Blaise Pascal and the Night of Fire

Blaise Pascal is a personal hero of mine. Part one, like me he was a man of mystical orientation. Part two, he was a polymath, someone who dipped his hands into many pies. Part three, he is in fact one of the greatest mathematicians who ever lived.

Pascal was perhaps 18 when he had a massive and over-whelming experience of mystical reality. He referred to the incident in his journals as, "the night of fire." He also had a special coat tailored and he embossed in expensive thread on the inside, "the night of fire." He is a man I admire. He was a believer, but very unusual as a believer, and yet - I think that I am a man of a night of fire just as he was, and I don't apologize for it very much.

What people think life is, either pure science or pure religion, is exactly what it isn't. To me, all of this hypermath is less important than what is mysterious about life. We don't study what is mysterious about life either because it doesn't even exist, or because religion forbids such study. Mr. Pascal had the same complaints, and felt the same way about all of his work in, "hard science." As amazing as it all may be, it was that night of fire - that was life - that was reality.

Now here is an interesting little puzzle for those without a night of fire. It is a geometry proof dealing with midpoints. Get this, and again - I have no idea what the world knows and what it doesn't. I have no one to discuss these things with, and I don't know who you are. Yet this is interesting. I wish I had some way of making a diagram, but here goes.

1. Assume a line segment that ends in points A and B.
2. Assume a midpoint on line segment AB, which is point C.
3. If AC + x = BC + x, then C is always a midpoint of line segment AB.

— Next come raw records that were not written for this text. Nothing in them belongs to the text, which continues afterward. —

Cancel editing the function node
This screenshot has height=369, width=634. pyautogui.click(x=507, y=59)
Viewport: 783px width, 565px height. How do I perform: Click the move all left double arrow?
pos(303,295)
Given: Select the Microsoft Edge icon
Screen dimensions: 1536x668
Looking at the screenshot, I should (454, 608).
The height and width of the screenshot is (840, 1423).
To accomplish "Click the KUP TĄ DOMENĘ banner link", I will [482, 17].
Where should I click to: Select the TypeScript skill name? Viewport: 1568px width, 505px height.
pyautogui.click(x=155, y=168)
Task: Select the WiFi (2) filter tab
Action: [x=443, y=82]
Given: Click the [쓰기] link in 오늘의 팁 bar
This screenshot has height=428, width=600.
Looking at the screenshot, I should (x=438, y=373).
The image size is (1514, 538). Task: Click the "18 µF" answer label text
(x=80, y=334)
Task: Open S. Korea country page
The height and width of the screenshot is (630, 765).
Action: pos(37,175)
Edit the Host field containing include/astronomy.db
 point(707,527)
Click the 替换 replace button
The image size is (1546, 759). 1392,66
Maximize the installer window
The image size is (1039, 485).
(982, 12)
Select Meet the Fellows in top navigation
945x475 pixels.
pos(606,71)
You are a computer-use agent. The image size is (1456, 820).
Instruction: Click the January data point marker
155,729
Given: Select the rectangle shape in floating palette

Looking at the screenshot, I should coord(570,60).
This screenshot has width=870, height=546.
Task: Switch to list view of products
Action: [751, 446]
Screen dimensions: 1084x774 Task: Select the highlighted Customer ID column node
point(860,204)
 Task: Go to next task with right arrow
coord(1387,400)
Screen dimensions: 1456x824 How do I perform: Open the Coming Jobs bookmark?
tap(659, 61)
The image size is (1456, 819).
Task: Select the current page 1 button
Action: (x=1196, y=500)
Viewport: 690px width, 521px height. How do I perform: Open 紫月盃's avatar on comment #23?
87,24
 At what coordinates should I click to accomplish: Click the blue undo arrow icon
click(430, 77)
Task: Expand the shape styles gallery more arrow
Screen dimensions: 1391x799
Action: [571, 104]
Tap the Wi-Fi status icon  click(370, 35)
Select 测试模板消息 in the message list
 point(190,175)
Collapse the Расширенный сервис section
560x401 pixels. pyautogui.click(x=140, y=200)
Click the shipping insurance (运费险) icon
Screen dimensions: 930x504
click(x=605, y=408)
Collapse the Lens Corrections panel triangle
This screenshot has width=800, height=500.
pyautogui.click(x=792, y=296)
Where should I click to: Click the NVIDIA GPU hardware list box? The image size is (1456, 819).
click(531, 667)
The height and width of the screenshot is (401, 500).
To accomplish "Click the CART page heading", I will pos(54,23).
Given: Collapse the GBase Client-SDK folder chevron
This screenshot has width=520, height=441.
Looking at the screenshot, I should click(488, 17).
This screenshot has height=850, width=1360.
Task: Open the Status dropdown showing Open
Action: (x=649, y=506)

Now get this one. Just hang in there.

Assume x to be the length of AC and y to be the length of BC and c to be your additive constant, where AB is a line segment with a midpoint at C.

Eqn: [(x + y) - c]^3 - [(x + y) - c] = x + c, and [(x + y) - c]^3 - [(x + y) - c] = y +c, in a case so defined.

So what I'm saying is that in a case where we have a midpoint, and where we add equal sums to either side of the line segments from the midpoint, then we can extrapolate a total equality in such a case to infinitely vast geometries. There is a a way to simpify this problem further, but I haven't probed at this one a great deal. But there you have it.

Understand, I do not hate the world. I do care about people a great deal. Further, a madman calls all others mad. Maybe. But you people seem so silly to me! You fly tons of steel through the air and build global networks with your hard sciences, but a "night of fire," is for a short-bus rider, and strange spiritual beliefs cause persecution from both the rational and the religious.

A guy with my talent has never met a real mathematician in person. I just, "fuhgeddaboutit." Anyway, I'm going to go off to read some novel or something or other to wind down for a piece, and then I will need some sleep.